La relación de los españoles con la ultraderecha es curiosa. Los sentimientos más repetidos entre los ciudadanos ante la hipótesis de un Gobierno con ministros de Vox son preocupación y miedo, seguidos a buena distancia de tranquilidad y satisfacción. La respuesta más reiterada cuando se les pregunta qué se debe hacer con Vox es tratarlo como a un partido más (42%), y la segunda, no permitir su entrada en el Gobierno (Encuesta 40dB para El País, finales de enero).

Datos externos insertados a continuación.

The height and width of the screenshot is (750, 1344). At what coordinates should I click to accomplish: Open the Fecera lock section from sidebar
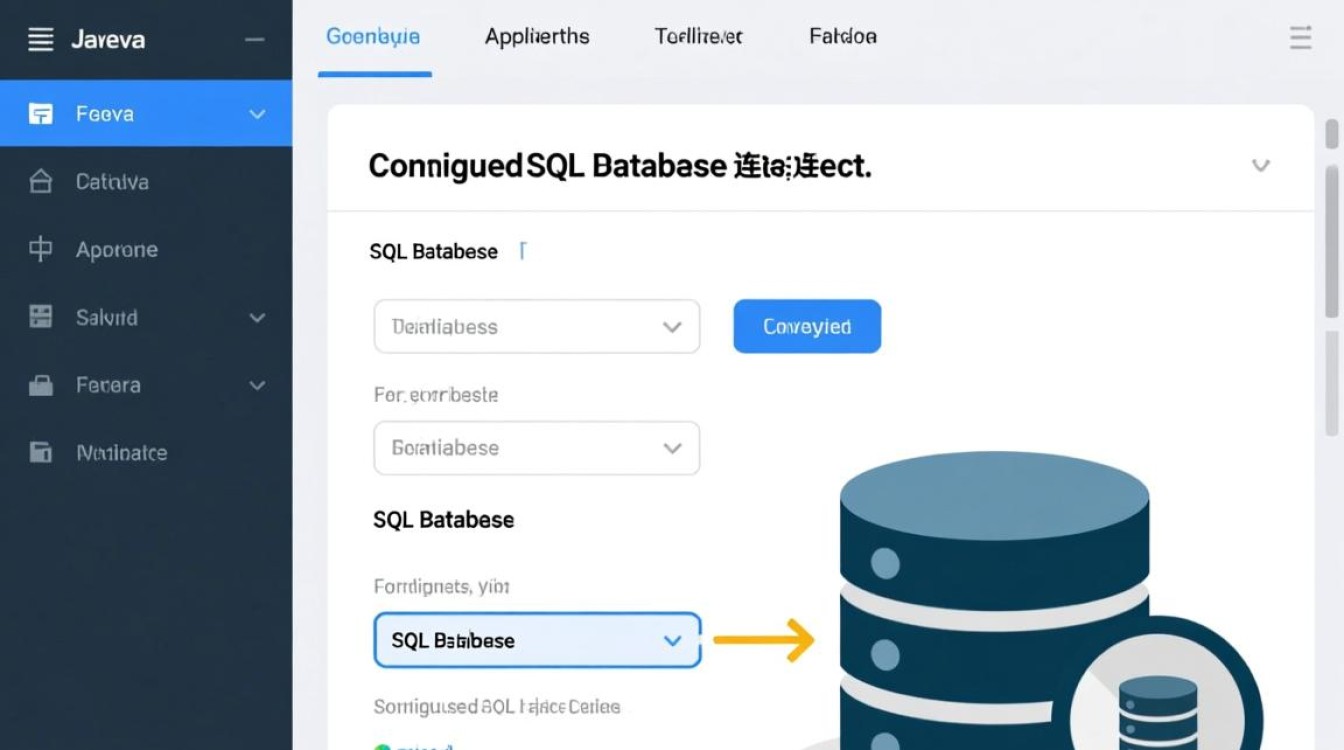40,385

Este problema lo han solventado algunas de las democracias europeas más consolidadas de forma tajante y radical. Es el caso de Alemania y Francia, donde los partidos nítidamente democráticos se alían para cerrar el paso a populistas, xenófobos y antieuropeos. La añorada Ángela Merkel abortó en 2020 un Gobierno de su partido democristiano con los neonazis alemanes en Turingia. En Francia es ya tradición el cordón sanitario que lleva a los demócratas a votar en la segunda vuelta electoral al adversario mejor situado, sea de derechas o de izquierdas, para derrotar a los ultras. El mal menor frente al enemigo principal.

En otros países se mantienen enfoques diferentes, y las experiencias vividas con la incorporación de partidos autoritarios a gobiernos democráticos dan para todos los gustos. En algunos sitios han sido una fuente de desestabilización y han acabado emponzoñando el sistema democrático, y en otros el paso por la gestión de las cosas cotidianas los ha atemperado y moderado, porque no es lo mismo el mitin y la pancarta para los simpatizantes que la gobernación y la actuación política para todos. Lo que sí funciona en todos los casos es que los partidos de ultraderecha adquieren cuando gobiernan un aura de respetabilidad y normalización que los hace más peligrosos. Se labran lo que algunos sociólogos definen como un escudo de reputación.

Aparte de eso, no tiene igual trascendencia pactar el gobierno de un Ayuntamiento, los presupuestos de una región o incluso la elección de la mesa de un Parlamento autonómico que acordar un Gobierno de coalición, con reparto de carteras y un programa que admite, más bien vagamente, los postulados ideológicos ultras, a los que hay que contentar después continuamente al elaborar leyes y decretos. Esto daña al sistema y, por tanto, debe rechazarse.

Por cierto, si hay alguien en España poco legitimado para afear a nadie sus pactos por la nulaa credibilidad democrática de sus aliados, ése es Pedro Sánchez.